By Rebecca Yee, Peng Cui, Tao Xu, Wanliang Shi, Jie Feng, Wenhong Zhang, Ying Zhang

Posted 07 Mar 2017
bioRxiv DOI: 10.1101/114827

Staphylococcus aureus can cause both acute and recurrent persistent infections such as peritonitis, endocarditis, abscess, osteomyelitis, and chronic wound infections. An effective treatment to eradicate the persistent disease is still lacking as the mechanisms of S. aureus persistence are poorly understood. In this study, we performed a comprehensive and unbiased high-throughput mutant screen using S. aureus USA300 and identified argJ, encoding an acetyltransferase in the arginine biosynthesis pathway, whose mutation produced a significant defect in persister formation in multiple drugs and stresses.
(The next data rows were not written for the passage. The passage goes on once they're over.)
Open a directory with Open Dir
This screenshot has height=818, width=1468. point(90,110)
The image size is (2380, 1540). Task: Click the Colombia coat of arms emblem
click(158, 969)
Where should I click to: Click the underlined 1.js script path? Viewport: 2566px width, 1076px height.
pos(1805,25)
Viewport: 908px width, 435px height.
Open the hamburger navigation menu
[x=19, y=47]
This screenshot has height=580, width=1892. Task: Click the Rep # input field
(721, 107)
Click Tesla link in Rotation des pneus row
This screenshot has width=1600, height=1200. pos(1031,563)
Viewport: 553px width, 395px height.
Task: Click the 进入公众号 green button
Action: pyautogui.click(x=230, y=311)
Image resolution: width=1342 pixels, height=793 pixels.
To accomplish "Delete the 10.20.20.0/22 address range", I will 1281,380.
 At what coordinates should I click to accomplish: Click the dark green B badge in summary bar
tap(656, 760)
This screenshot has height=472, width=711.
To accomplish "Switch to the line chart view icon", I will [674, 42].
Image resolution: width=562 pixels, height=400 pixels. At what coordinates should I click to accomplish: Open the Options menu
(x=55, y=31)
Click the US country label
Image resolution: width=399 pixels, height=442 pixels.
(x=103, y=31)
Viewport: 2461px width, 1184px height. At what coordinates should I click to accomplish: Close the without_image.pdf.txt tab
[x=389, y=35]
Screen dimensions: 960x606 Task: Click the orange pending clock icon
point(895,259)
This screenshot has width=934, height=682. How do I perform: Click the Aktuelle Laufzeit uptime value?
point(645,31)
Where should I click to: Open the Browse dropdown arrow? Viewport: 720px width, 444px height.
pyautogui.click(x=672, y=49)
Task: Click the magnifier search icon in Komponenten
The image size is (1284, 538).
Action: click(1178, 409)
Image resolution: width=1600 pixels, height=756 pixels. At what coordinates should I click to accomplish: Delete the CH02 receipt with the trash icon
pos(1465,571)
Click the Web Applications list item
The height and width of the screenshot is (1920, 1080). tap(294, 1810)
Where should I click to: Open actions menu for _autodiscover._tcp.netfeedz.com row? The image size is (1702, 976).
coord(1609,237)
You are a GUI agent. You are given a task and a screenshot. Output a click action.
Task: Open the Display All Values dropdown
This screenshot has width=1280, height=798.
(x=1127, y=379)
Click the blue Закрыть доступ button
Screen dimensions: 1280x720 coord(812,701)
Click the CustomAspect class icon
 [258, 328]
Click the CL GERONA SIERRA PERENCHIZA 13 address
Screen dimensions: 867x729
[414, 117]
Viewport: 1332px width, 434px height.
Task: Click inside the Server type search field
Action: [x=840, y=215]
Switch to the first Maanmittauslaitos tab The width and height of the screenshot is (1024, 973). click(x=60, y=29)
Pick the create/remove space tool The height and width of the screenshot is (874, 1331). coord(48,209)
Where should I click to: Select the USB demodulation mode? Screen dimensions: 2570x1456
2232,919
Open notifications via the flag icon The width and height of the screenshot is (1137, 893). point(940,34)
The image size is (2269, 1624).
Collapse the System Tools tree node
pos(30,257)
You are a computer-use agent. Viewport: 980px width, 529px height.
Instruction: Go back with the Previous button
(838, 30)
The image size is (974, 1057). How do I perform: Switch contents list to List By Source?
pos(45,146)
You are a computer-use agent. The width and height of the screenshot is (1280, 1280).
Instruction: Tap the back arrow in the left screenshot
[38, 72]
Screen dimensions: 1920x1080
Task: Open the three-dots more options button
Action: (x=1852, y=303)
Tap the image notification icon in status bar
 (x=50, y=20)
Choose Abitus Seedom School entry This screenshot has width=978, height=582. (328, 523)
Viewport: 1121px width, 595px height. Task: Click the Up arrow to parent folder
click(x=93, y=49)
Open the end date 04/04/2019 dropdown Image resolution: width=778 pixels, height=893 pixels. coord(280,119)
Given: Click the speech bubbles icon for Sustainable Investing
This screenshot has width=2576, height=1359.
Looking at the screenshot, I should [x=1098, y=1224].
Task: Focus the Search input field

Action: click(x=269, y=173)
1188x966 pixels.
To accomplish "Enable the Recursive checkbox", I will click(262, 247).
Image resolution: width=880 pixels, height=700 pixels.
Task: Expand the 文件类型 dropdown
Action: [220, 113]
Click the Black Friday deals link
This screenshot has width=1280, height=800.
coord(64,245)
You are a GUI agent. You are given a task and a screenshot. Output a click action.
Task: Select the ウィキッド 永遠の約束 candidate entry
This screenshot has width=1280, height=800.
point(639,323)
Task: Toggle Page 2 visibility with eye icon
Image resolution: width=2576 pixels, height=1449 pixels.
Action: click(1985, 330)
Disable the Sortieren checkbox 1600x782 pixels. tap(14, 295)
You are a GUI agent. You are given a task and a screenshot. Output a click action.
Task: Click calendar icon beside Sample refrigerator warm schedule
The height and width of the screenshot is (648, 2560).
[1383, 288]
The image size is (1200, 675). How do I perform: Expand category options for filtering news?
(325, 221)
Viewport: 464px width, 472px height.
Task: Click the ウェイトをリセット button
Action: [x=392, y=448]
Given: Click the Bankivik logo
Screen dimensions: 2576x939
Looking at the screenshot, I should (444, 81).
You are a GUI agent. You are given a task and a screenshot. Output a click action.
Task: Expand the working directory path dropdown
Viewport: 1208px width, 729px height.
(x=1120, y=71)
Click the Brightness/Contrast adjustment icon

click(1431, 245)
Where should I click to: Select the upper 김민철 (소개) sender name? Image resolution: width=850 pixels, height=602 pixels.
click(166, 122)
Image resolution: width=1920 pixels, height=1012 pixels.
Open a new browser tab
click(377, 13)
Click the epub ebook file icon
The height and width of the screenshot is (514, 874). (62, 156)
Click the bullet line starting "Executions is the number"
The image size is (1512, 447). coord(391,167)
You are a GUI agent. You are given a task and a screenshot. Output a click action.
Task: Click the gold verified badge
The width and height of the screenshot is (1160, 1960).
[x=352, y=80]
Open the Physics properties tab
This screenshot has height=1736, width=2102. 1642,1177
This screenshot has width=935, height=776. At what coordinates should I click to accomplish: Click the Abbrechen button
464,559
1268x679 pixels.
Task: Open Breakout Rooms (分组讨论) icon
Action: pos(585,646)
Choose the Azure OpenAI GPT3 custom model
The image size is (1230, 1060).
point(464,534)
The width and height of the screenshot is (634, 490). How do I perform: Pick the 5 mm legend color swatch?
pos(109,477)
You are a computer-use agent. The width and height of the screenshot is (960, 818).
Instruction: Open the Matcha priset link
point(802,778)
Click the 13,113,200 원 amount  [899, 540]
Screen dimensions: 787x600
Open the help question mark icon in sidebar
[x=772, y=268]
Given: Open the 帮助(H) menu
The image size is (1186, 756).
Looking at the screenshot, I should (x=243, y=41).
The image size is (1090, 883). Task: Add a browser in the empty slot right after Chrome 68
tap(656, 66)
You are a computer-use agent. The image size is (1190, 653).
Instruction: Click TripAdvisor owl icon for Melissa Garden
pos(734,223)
Genetic complementation and arginine supplementation restored persistence in the ArgJ mutant. Quantitative real-time PCR analysis showed that the arg genes were over-expressed under drug stressed conditions and in stationary phase cultures. In addition, the ArgJ mutant had attenuated virulence in both C. elegans and mouse models of infection. Our studies identify a novel mechanism of persistence mediated by arginine metabolism in S. aureus. These findings will not only provide new insights about the mechanisms of S. aureus persistence but also offer novel therapeutic targets that may help to develop more effective treatment of persistent S. aureus infections.